**SELECTED PASSAGE:**
=-=-=
Former world No.1 Simona Halep has questioned the fairness of her anti-doping hearing after being suspended from the sport for four years. 


The two-time Grand Slam champion is suspended from tour events until 2026 after an independent tribunal concluded that the Romanian broke rules set out in Tennis’ anti-doping program. In a 126-page report by the International Tennis Integrity Agency (ITIA), investigators accepted that the collagen supplement taken by Halep – called Keto MCT – was contaminated with Roxadustat “on the balance of probability.” However, they stated that there must have been another source of Roxadustat based on the level detected in her sample taken during the 2022 US Open. 

Furthermore, three experts in the area said they have ‘a high degree of confidence‘ that there was not an ‘innocent explanation’ for the abnormalities detected in Halep’s Athlete’s Biological Passport (ABP). They reported that ‘likely doping’ occurred based on an analysis of 51 valid samples of Halep’s blood and rejected her explanation for the irregularity. The tennis star cited blood loss during surgery and spells when she was inactive as her defence.
=-=-=
**DATA LISTING:**

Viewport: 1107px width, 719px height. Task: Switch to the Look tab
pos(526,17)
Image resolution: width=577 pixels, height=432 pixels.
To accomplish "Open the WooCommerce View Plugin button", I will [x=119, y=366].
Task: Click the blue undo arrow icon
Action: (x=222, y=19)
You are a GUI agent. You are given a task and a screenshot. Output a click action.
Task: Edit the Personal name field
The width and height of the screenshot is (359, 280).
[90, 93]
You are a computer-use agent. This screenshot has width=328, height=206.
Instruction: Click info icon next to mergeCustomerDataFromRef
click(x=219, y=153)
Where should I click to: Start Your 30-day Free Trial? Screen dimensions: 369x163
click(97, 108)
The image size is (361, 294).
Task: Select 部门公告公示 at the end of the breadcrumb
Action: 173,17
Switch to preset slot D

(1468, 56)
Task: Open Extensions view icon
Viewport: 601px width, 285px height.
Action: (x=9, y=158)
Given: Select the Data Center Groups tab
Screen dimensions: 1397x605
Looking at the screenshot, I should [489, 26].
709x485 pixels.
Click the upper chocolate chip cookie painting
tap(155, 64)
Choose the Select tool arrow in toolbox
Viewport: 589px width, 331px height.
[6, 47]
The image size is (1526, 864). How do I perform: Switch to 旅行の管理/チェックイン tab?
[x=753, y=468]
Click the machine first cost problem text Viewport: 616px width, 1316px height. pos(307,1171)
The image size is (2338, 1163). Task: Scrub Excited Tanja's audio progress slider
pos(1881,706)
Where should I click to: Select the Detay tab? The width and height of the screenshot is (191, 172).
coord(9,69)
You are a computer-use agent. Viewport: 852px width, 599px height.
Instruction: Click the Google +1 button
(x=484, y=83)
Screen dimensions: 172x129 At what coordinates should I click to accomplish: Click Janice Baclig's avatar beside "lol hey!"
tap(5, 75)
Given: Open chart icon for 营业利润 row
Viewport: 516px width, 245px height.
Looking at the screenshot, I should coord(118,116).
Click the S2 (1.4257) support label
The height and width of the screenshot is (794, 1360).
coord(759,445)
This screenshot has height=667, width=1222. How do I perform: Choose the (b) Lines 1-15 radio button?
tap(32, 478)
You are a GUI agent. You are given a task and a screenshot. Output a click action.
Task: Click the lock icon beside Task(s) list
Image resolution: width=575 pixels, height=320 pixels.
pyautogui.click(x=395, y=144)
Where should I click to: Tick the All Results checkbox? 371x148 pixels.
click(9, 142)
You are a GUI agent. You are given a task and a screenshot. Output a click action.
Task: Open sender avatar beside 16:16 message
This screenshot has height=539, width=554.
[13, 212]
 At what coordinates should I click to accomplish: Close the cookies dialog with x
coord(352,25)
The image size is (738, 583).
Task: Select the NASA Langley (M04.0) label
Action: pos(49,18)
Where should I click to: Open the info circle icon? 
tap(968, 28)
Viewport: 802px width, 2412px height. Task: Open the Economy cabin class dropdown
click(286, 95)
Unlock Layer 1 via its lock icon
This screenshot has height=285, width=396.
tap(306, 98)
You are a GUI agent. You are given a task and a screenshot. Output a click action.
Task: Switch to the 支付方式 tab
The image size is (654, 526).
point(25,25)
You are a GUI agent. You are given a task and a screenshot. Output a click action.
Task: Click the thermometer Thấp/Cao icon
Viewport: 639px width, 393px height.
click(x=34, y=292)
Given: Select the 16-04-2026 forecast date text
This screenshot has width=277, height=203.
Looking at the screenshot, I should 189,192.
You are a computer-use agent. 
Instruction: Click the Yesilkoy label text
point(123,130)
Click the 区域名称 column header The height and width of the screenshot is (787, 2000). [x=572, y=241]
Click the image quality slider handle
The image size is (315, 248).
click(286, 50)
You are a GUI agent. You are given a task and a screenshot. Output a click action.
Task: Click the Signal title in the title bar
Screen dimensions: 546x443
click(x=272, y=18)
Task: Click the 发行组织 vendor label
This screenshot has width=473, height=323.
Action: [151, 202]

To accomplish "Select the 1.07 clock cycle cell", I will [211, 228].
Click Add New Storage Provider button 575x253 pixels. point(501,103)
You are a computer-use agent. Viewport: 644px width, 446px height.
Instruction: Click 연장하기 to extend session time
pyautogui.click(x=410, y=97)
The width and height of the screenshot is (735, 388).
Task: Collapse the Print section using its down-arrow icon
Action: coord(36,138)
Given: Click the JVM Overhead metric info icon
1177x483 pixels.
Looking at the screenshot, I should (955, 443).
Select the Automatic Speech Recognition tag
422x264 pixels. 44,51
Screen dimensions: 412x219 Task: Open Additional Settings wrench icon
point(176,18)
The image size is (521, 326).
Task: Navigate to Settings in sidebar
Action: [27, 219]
=-=-=
**PROMPT:** Rewrite the passage on Simona Halep's doping suspension, starting at "Furthermore, three experts" and ending at "as her defence.", and substitute "player" for "tennis star".

**ANSWER SECTION:**
Furthermore, three experts in the area said they have ‘a high degree of confidence‘ that there was not an ‘innocent explanation’ for the abnormalities detected in Halep’s Athlete’s Biological Passport (ABP). They reported that ‘likely doping’ occurred based on an analysis of 51 valid samples of Halep’s blood and rejected her explanation for the irregularity. The player cited blood loss during surgery and spells when she was inactive as her defence.